-------- Given records --------

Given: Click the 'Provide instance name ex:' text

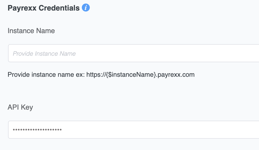Looking at the screenshot, I should pos(46,75).
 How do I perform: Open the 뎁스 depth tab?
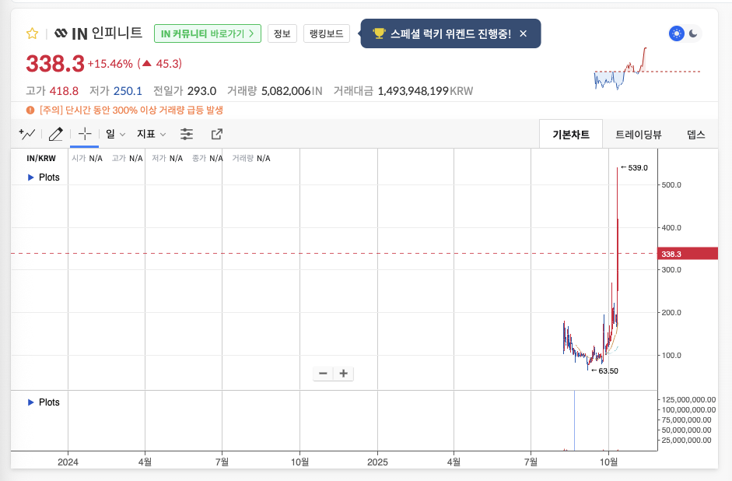coord(695,134)
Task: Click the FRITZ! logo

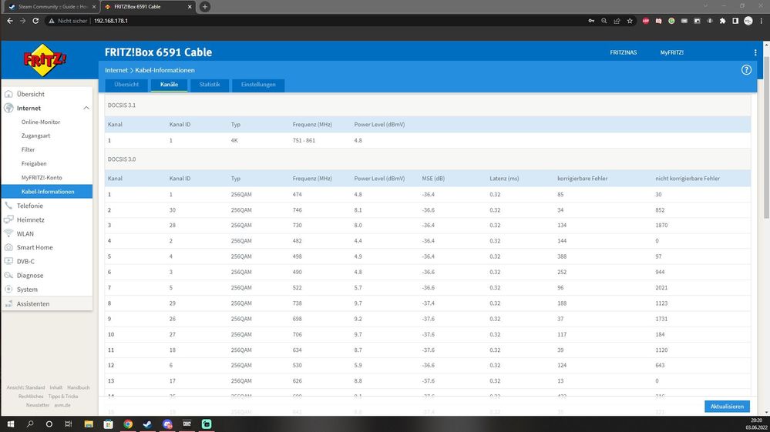Action: [x=46, y=59]

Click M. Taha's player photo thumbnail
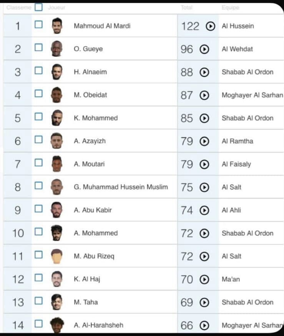(57, 302)
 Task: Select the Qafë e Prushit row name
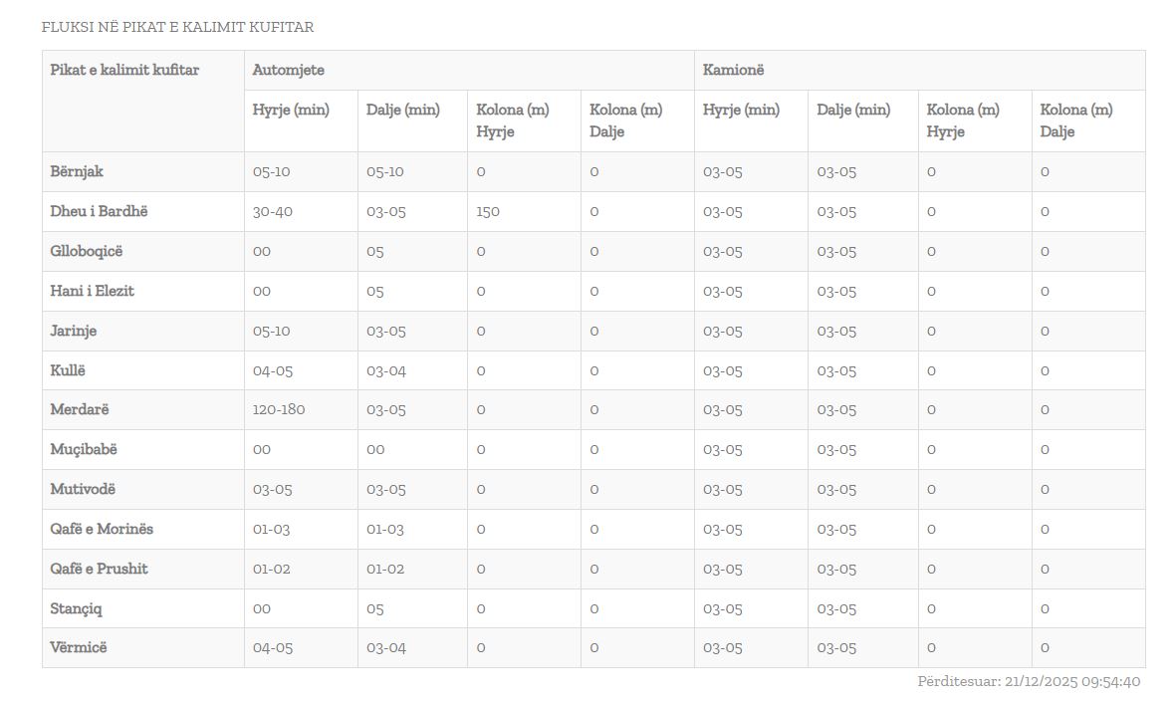[x=99, y=569]
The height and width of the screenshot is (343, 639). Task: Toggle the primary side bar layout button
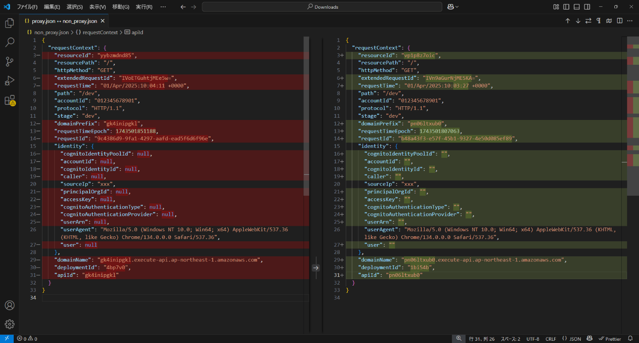(x=566, y=7)
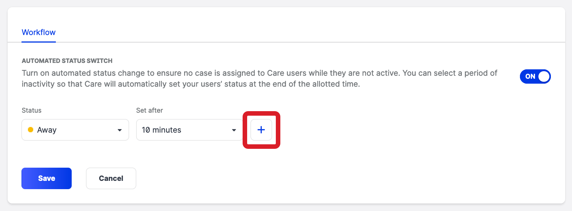Click the blue underline beneath Workflow tab
This screenshot has width=572, height=211.
[38, 41]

--------

Required work.
An exact copy of the lines from the one with "Task: Click the FRITZ! logo" through the end of the entries above, both included, is the whole answer. It contains no pictures.

Exercise result.
Task: Click the FRITZ! logo

Action: [x=46, y=59]

Click M. Taha's player photo thumbnail
(57, 302)
 Task: Select the Qafë e Prushit row name
[x=99, y=569]
The height and width of the screenshot is (343, 639). Task: Toggle the primary side bar layout button
(x=566, y=7)
Click the blue underline beneath Workflow tab
This screenshot has width=572, height=211.
[38, 41]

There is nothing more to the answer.